In April of this year, right before my birthday, my only uncle went to prison, likely for life. I remember playing basketball with him on our front yard basketball hoop. At 6 feet, 7 inches, he towered over my younger brother and I and would block all our shots without having to move.
Now that he’s in prison, I believe I’ll never see him again with COVID-19 ravaging prison communities across the country. Thinking of my uncle is just one reason why hearing of inmate trust accounts being garnished up to 80 percent makes me so furious.
For an individual who is unable to work while they are incarcerated, like my uncle, all of the money in their trust account would come from the pockets of their family and friends. Families just want to provide essential items for their loved ones, but based on our estimates, families will have to put much more money on the books to secure them. As much as:
- $23 for 7 ounces of diced ham
- $18 for 20 ounces of strawberry or grape jelly
- $39 for denture grip paste
- $18 for four rolls of toils paper
- $92 for three pairs of cotton boxer briefs
The reason for raiding 80 cents on the dollar from trust accounts? A misleading law approved by voters in 2018 known as “Marsy’s Law.” The ACLU of Nevada and other defenders of the paramount constitutional rights of the accused fought to prevent Marsy’s Law from reaching the ballot, but the billionaire-backed initiative ultimately passed.
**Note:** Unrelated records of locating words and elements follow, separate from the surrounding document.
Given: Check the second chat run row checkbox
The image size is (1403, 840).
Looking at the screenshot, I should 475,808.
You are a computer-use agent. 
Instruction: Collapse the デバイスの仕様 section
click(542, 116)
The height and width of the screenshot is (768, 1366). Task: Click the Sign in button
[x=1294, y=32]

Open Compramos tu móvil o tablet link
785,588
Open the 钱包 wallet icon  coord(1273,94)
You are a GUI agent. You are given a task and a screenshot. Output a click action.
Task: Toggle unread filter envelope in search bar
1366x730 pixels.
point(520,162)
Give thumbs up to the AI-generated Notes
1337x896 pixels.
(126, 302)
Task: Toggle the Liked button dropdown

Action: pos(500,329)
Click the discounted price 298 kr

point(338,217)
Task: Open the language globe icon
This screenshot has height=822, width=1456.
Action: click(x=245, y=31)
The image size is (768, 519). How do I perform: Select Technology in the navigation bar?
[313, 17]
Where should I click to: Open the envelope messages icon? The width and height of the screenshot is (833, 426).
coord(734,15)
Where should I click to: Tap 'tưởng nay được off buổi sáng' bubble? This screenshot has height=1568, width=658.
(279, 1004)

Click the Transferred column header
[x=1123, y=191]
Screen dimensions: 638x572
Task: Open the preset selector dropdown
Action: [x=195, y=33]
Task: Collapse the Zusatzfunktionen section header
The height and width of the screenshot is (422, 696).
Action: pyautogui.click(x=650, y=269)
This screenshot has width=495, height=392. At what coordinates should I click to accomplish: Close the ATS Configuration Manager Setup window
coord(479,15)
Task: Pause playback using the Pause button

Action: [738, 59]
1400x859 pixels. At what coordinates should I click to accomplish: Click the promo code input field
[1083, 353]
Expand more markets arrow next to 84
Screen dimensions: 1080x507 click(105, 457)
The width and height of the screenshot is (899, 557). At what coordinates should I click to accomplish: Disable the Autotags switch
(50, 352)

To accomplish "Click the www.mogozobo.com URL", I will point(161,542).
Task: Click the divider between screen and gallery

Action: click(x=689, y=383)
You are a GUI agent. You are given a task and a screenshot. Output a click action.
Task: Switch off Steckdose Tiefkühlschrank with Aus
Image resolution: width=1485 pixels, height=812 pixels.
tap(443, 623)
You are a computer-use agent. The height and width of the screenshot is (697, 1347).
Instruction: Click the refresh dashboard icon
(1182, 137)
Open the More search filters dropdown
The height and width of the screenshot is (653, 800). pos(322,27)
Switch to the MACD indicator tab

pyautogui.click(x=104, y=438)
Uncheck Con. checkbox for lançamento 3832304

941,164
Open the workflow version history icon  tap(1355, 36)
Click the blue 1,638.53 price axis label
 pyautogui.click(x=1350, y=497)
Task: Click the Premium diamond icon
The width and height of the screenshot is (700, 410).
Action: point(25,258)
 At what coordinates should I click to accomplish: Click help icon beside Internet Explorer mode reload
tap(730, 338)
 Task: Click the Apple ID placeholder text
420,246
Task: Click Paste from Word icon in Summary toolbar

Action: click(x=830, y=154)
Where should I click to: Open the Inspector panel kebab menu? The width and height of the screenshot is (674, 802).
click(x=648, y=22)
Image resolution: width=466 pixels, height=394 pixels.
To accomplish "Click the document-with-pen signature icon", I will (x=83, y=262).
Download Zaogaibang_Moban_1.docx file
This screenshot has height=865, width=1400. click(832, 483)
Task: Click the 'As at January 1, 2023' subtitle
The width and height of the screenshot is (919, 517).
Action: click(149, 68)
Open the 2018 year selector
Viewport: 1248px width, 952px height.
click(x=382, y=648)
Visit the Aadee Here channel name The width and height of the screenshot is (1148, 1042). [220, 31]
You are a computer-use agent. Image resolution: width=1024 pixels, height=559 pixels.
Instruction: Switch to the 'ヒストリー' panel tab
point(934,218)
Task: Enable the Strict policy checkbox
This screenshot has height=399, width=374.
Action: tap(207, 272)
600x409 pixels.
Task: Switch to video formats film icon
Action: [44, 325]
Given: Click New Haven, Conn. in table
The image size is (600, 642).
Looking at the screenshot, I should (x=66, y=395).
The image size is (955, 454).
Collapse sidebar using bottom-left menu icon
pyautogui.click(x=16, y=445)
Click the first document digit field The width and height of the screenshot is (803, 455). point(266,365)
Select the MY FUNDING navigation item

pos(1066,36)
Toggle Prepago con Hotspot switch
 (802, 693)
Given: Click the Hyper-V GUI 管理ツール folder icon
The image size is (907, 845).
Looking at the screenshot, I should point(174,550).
Not only does this misleading law fail to actually protect victims of crime, it is also vague and convoluted. The Department of Corrections’ conclusion that they must raid trust accounts at this high level demonstrates how vague the law really is. Marsy’s Law states that a victim is entitled to “full and timely restitution.” But even the proponents of Marsy’s Law made it clear in legislative testimony that if a person lacks the ability to pay, they cannot be forced to do so.
It is wholly unreasonable to conclude that the NDOC can raid almost all of an incarcerated person’s books without an individualized determination of ability to pay.
The ACLU of Nevada is hearing from affected families and individuals throughout the state, and we’re going to keep fighting for fairness and justice.
There must be clear guidelines regarding the determination of an incarcerated individual’s ability to pay. If legislation is required to put a cap on deductions or to ensure there is a public process for determining deduction levels, then the Legislature needs to act with urgency in the upcoming session.